» **What is being asked**
Could you continue the Warrior Games text below from the point where it stops?

» **Given text**
________

Warrior Showdown Begins

By Sarah Greer, WTC Stratcom

Members of Army Platoon 1 stand for the National Anthem before the sitting volleyball competition begins.

Members of Army Platoon 1 stand for the National Anthem before the sitting volleyball competition begins.

The competition has begun! You can feel the excitement pulsing throughout the Olympic Training Center.

At last night’s sitting volleyball and wheelchair basketball games, the crowd’s deafening roar gave the players a burst of energy, especially as the Army and Marines battled for the match point in sitting volleyball, where three Army teams played against each of the other services. As Army Platoon 3 took on the Marines, the dozens of Army teammates were quite a site in their black uniforms—crowding the court and chanting “Ar-my, Ar-my, Ar-my” in deep voices to drown out the Marines as the score see-sawed back and forth. 22-23, 25-24, 26-27…volleyball requires that teams win by two points. Though the Marines finally won 30-28, everyone in the gym knew that Army Platoon 3 left it all on the court.

Perhaps most inspiring is the spirit of cooperation among athletes. I attended the track and field practice yesterday morning, and there was something special about seeing athletes help their competitors with form and technique. Sailors showed Soldiers tips for pushing off the blocks in the sprinting events, and Soldiers returned the favor as Ultimate Champion candidates explained the benefits of a small hop in the shot put ring.

I also caught up with AW2 Soldier SFC Justin Widhalm as he chased his 2-year-old son around the volleyball arena after his game. SFC Widhalm is expecting 15 Family members to join him for the Warrior Games this week, from as far away as Nebraska.

“It means a lot to have them able to see me compete. Mostly because they, including my spouse, never thought I would play sports again,” said SFC Widhalm after his volleyball game against Air Force. “It was good to get the competitive juices flowing…being on a team with so many different injuries—amputations, TBIs, and others—helps you realize how much all the athletes have overcome.”

Shooting practice was another highlight of my day—I was surprised at how quiet it was in the indoor range. Several athletes showed me stacks of their targets. You could see straight through them! They’d hit the bull’s-eye on every single one.

Today’s competition will be even more exciting, with the full archery competition, swimming preliminaries, and another round of volleyball and basketball.

Stay tuned for more updates!

Embracing Ability Over Disability – Warrior Games Begins

By BG Gary Cheek, WTC Commander

Army Athletes march down the Olympic Path during the opening ceremonies of the Warrior Games.

Army Athletes march down the Olympic Path during the opening ceremonies of the Warrior Games.

________

» **Records supplied**
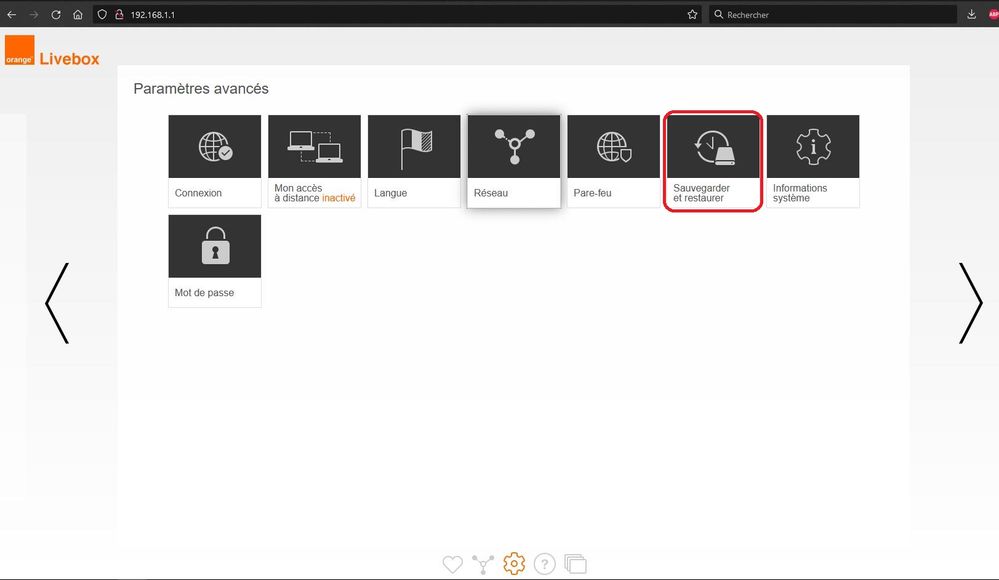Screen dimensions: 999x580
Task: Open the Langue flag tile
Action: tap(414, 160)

________

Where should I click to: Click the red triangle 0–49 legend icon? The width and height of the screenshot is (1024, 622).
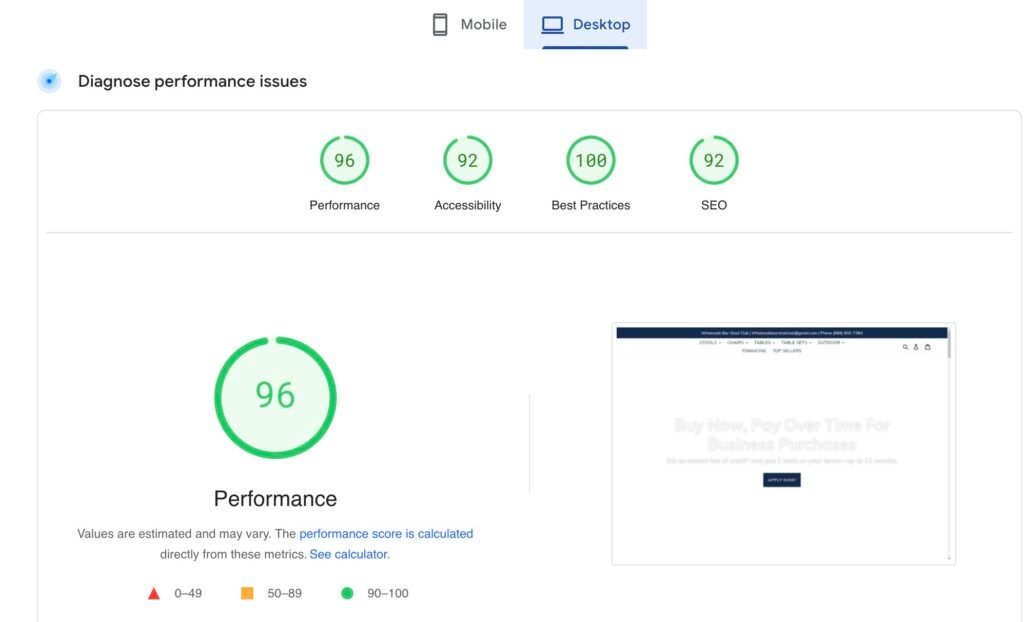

________

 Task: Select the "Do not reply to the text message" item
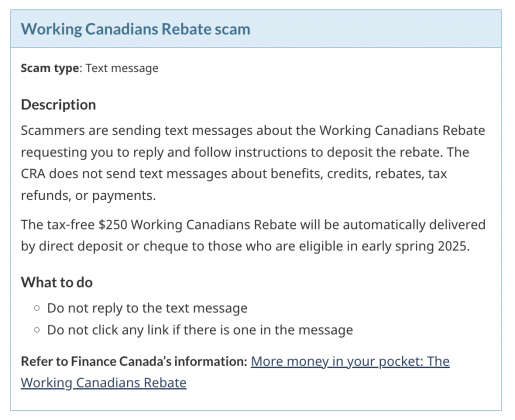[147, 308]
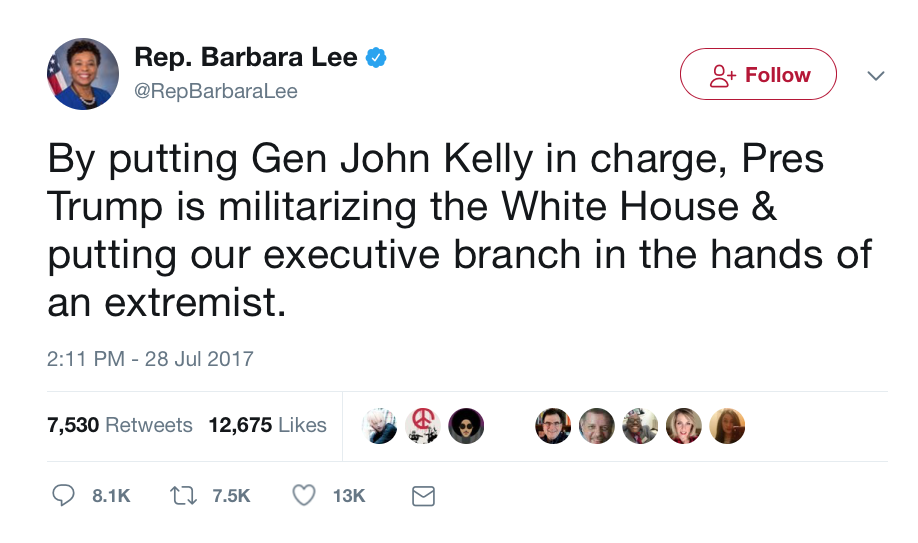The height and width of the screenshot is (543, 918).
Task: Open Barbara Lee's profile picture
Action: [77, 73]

________

» **Written reply**
Yesterday I had the honor of watching our Soldiers participate in the opening ceremonies of the inaugural Warrior Games.  I could not have been more proud of our men and women as they marched down the Olympic Path amidst hundreds of cheering supporters.  The Mounted Color Guard and Honor Guard from the 4th Infantry Division represented the Army well as they carried the U.S. Flag and flags from each of the services down the Olympic Path.

The torch relay was particularly inspiring as athletes from each of the Services passed the torch off but continued together toward the Warrior Games cauldron.  The torch was finally passed to Roger Staubach, who lit the flame.  This moment—when athletes from each of the services arrived at the end of the Olympic Path together—exemplified the spirit of these games.  At that moment it was not a Soldier, a Sailor, an Airman, a Marine, and a Coast Guardsman standing at the base of the cauldron.  It was five athletes who, through determination and a desire to embrace their abilities, personified the American spirit.

Warrior Games athletes from each of the services passed the torch to ultimately light the Warrior Games cauldron, which will burn throughout the week.

Warrior Games athletes from each of the services passed the torch to ultimately light the Warrior Games cauldron, which will burn throughout the week.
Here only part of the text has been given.